# Ipad app review: woodcraft



## jjamoroso (Jul 2, 2012)

Got it last night, priced $9.99, and a better planning tool I have yet to find.

I reviewed it on my blog at amorosofamilysouth.wordpress.com, and put images and what not there.

It's definitely worth checking out, if you own an iPad...


----------



## Shop Dad (May 3, 2011)

Welcome to the forum. Would love to see some of your work. Look forward to additional contributions. :thumbsup:


----------



## jjamoroso (Jul 2, 2012)

Oh, I'm a hobbyist at best...my blog has a couple things that I have built on it... Discovered I had a small degree of woodworking skill when I had to throw a chicken coop together for my sons chickens... The story is on the blog if you really want to hear it.

I found the building bug has bit though... Especially after checking out the prices on prefab coops that were absolute crap for $300-700...


----------



## jjamoroso (Jul 2, 2012)

Beautiful Lab, BTW... Have a 4y/o boy myself, same kind


----------



## Fasterre (Jul 4, 2012)

As the developers of Woodcraft, we are always delighted to see users enjoying our application. I just wanted to let everyone know that if you have any questions concerning the app, please post them here and it will be our pleasure to answer you to the best of our abilities.

You can get a grasp at what the app does by going to our website: http://www.fasterre.com/en/products/woodcraft/index.html


----------



## jjamoroso (Jul 2, 2012)

Having dealt with Philippe at Woodcraft, I can tell you from personal experience that he cares deeply about the product, customer input and reviews, and takes time out to personally answer, or at least address, all the comments (and god knows, I've had them) I've made, and suggestions.

I know there are many out there possibly on the fence about purchasing this without playing with a demo first... a point I just brought up in an email to him, but for gods sake man... You spent more on a lunch you didn't like than you would have on this invaluable little tool.

Personally, I think he should charge more... yes, it's THAT good.

PSA TIME: I am not I any way affiliated, other than as a user, with this app... I just think it is so good that it needs to be talked about. If this is the kind of app they are going to develop, I want to see whatever other great tools they can develop!

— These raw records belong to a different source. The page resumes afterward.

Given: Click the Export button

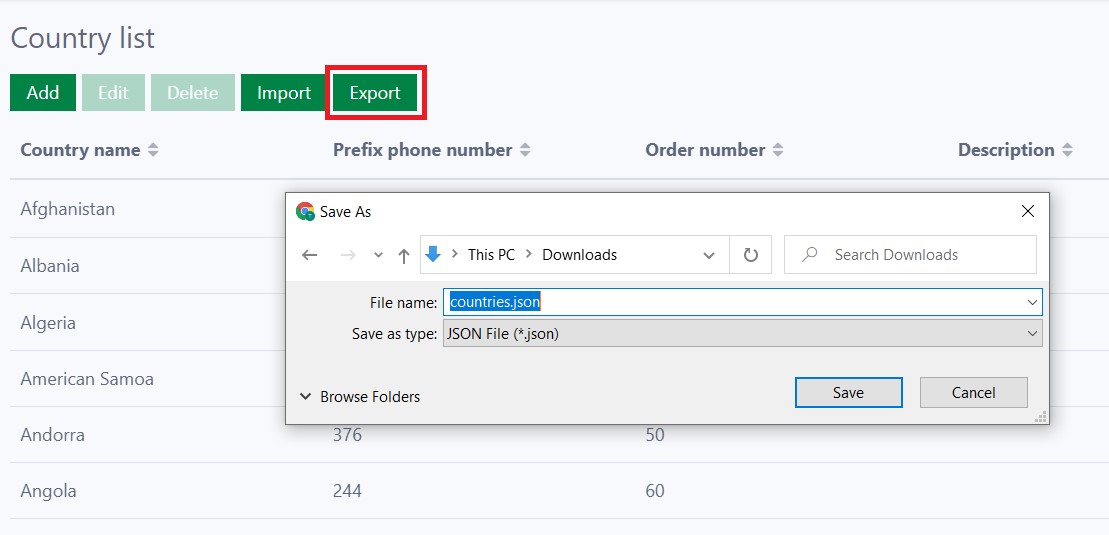Looking at the screenshot, I should point(375,93).
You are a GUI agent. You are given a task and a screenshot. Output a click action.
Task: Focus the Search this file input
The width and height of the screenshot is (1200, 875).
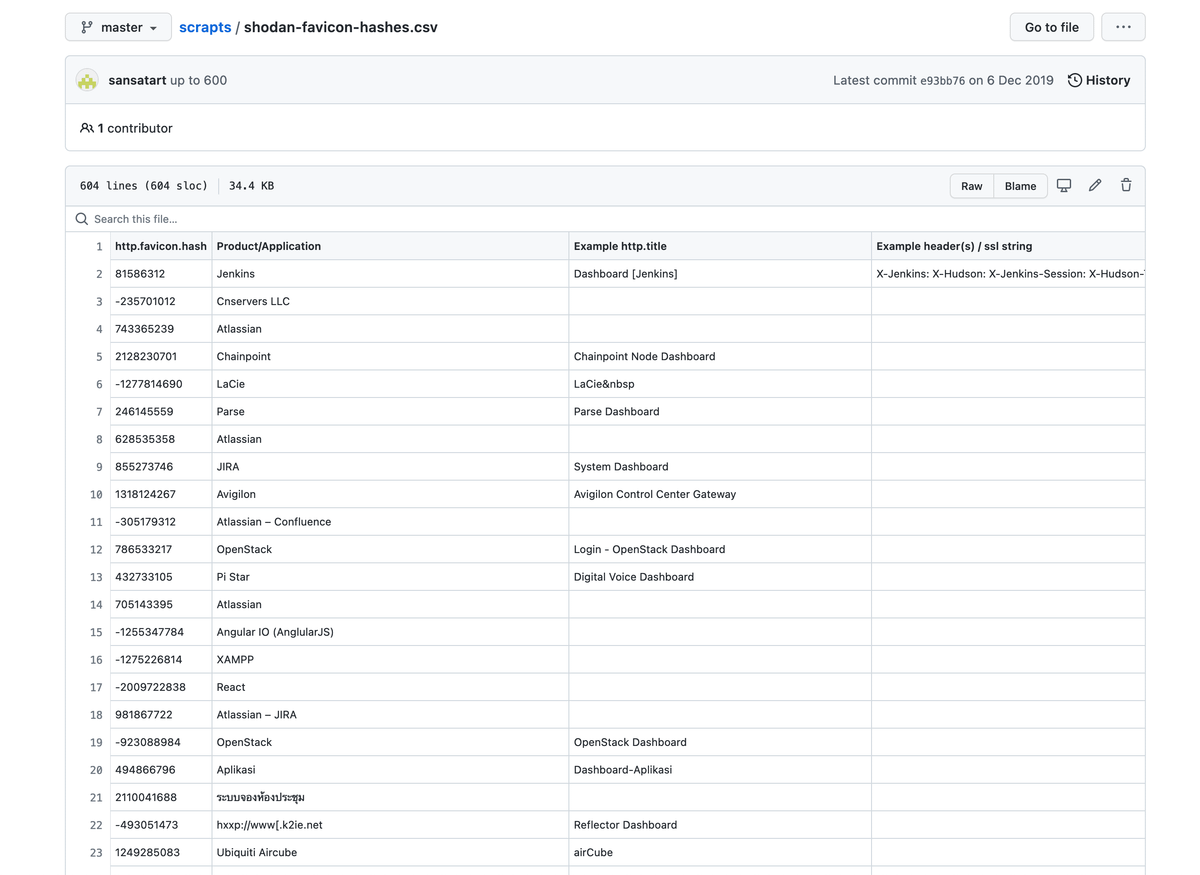tap(400, 219)
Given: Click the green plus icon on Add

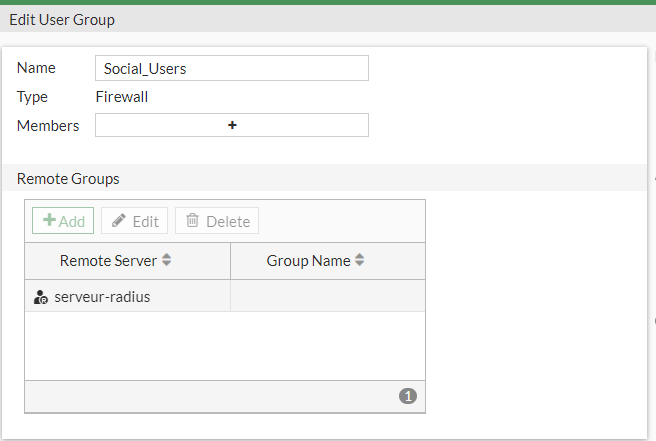Looking at the screenshot, I should 48,221.
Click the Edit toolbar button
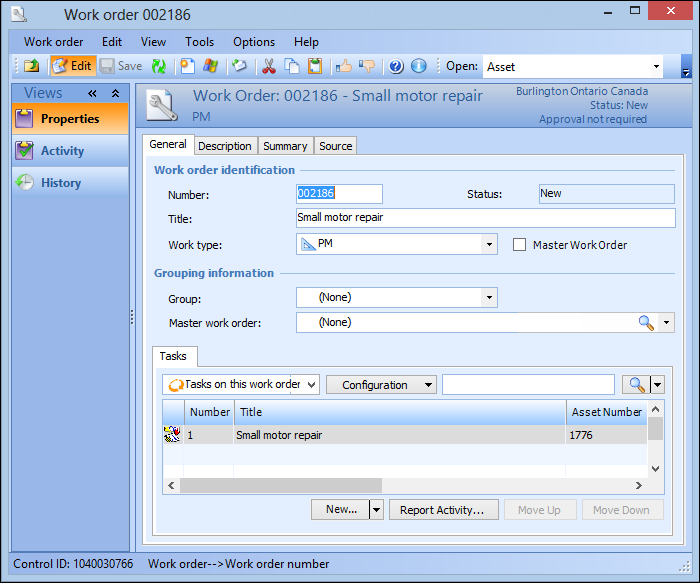This screenshot has height=583, width=700. coord(72,66)
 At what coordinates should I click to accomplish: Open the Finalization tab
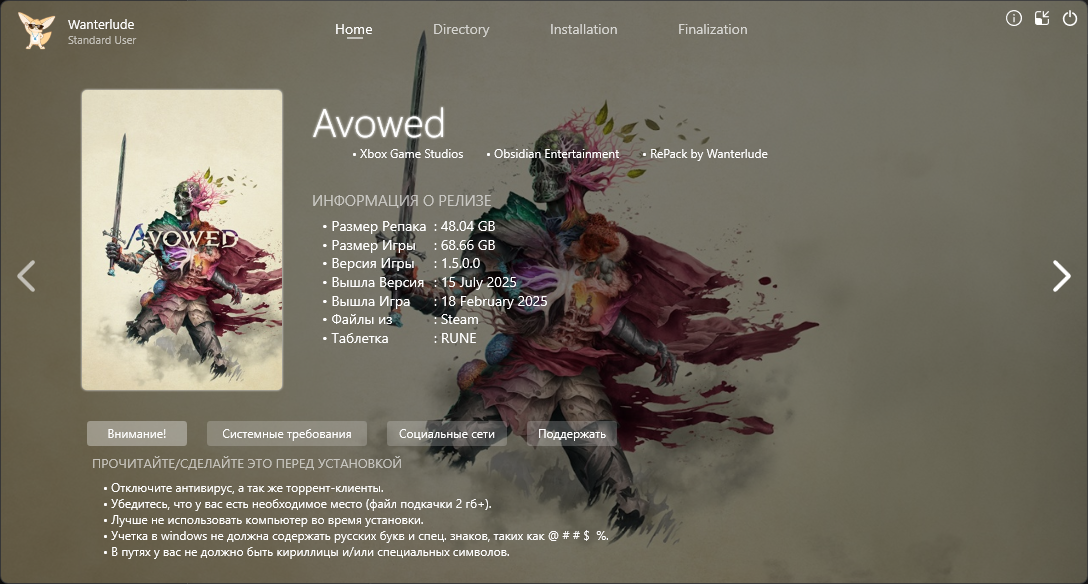[713, 29]
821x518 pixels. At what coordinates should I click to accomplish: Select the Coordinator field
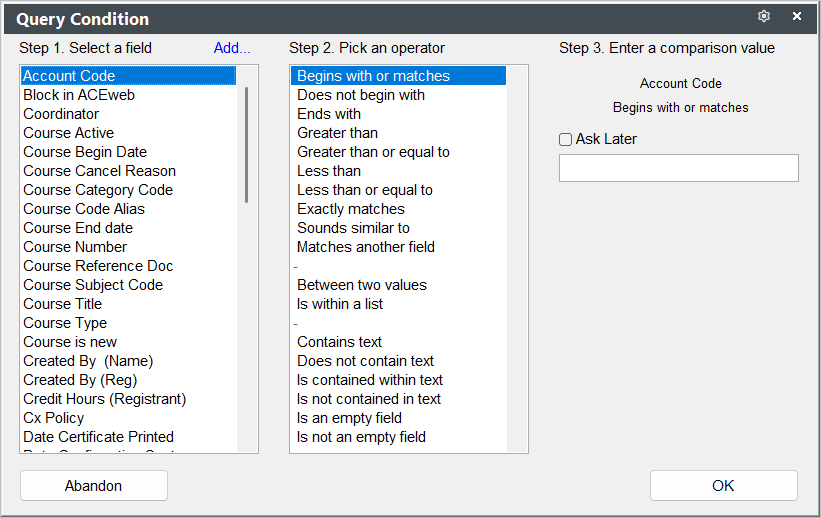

Personally, I could see Lowes and Home Depot having little kiosks running this app... It's had me in a vice grip for the two days I've owned it playing with ideas and projects.

Come to think of it, how many crappy tools have you bought over the years before stepping up to a name brand product for the quality? It's clear to me that Fasterre will be one of those names when people see that power.

Please, Philippe... Don't have the "Field of Dreams" mindset on this... History is full of great product that did. Commodore Amiga, anyone? They relied on word of mouth on a great product... Did you own one, believe in it, only to see it fall by the wayside, even though you KNEW how good it was? I did. I am determined to not see that happen here.

I'm currently working on a beginners guide for the product, as I'm a new convert to DIY... But I see such incredible potential in this tool... It makes having purchased my iPad finally worthwhile. I still rough out on paper, but I complete it in WOODCRAFT now... My blog attests to that.

Enough of me babbling. Look at the video demos. Look at my blog review. See the potential yourself. If you consider yourself a hobbyist, you'll see what I saw. I seriously doubt there will ever be an app this useful to me. Finally I'm playing with an app that doesn't leave me feeling like I wasted x amount of time on the iPad. I understand it may also be available in other formats as well.

Just ask. Sure they will tell you.

Now they just need a demo for all you fence-sitters... but believe me, TOTALLY worth it.

Joe


----------



## jjamoroso (Jul 2, 2012)

I'd also gotten this email from Philippe this morning:


"Hi Joseph,

I can't tell you enough how we appreciate your support. I read your blog posts and they look good! There's nothing like positive feedback from other users to convince people on the verge of buying to press the button.

I think the source of most of our negative reviews comes from the medium learning curve Woodcraft requires. Maybe todays woodworkers pride themselves in building things with their own hands, and the paper and pencil are a part of the "original" experience in their opinion.

But in our opinion, making mistakes at no cost and getting it right the first time are the main reasons why we built Woodcraft. And it seems there are others out there who think likewise.

Thanks again for taking some of your time to publicly state your opinion towards our product.

Philippe"



I don't think I could have summed up the 3rd paragraph any better than he did. It's an invaluable tool that way... And it keeps a list at the end of your project docs with everything you need (wood wise) for your project?

What more could you need?


----------



## jjamoroso (Jul 2, 2012)

Just found out that they took my suggestion to have a demo version released to heart... The plan is to have a demo version made after the next revision is completed.

Unfortunately, (well, not for me, anyways) I am now a beta tester for them, so now no longer quite unbiased, but still honest about my love of this product. 

Soon, you all will get the opportunity to see why I feel this way.


----------